ANNAPOLIS — Still digesting his team's 1-3 start, Navy coach Ken Niumatalolo stepped onto a practice field just a short walk from the banks of the Severn River in early October.
Was another season about to slip away from the Midshipmen, who had gone 5-7 in 2011? Were the carefully constructed underpinnings of a golden age of Navy football, one that netted eight straight bowl appearances, collapsing beneath the fifth-year coach?
In short, was the reality it is hard to win — perhaps Niumatalolo's favorite phrase to employ with players and reporters alike — taking root in a lasting manner?
Niumatalolo walked out for the Mids' typically brisk Monday practice, and if he did not harbor doubts, he surely possessed concerns as Navy attempted to rebound from a 12-0 loss to San Jose State and a September littered with turnovers.

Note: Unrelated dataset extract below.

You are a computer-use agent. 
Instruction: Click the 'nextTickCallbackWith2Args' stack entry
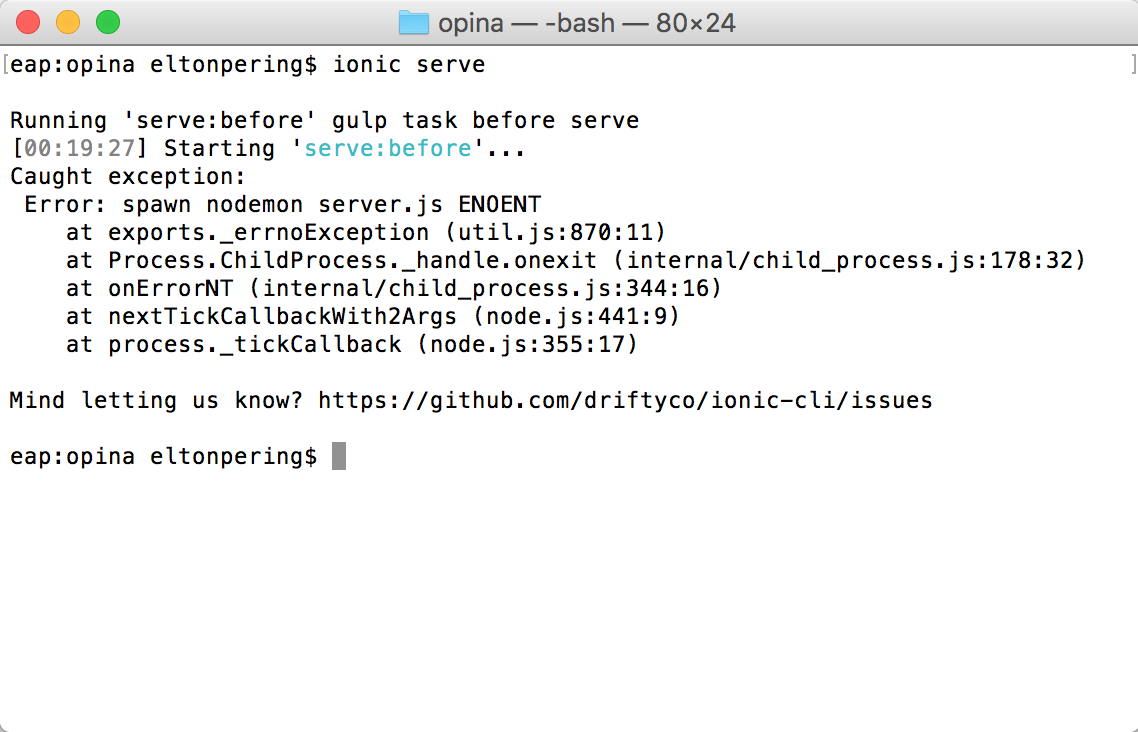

Niumatalolo is a restrained man, one not susceptible to head-on-a-swivel reactions. He is every bit a former offensive line coach, for those who work daily with linemen learn quickly there is no artificial way to accelerate improvement without a severe cost later.
Defensive line coach Dale Pehrson and Niumatalolo discussed the looming season in late August. Pehrson, a fixture at the academy since 1996, knows the tumultuous life of a midshipman as well as anyone on Navy's staff. The two looked at each other and agreed they felt really good about their team.
Notre Dame routed Navy 50-10 a day or two later.
There was no way to know the Fighting Irish would go undefeated, only that Niumatalolo insisted it was the best Notre Dame outfit he witnessed during his time at Navy. But two more losses followed before the month was up, and the Mids' season appeared to be at a crossroads.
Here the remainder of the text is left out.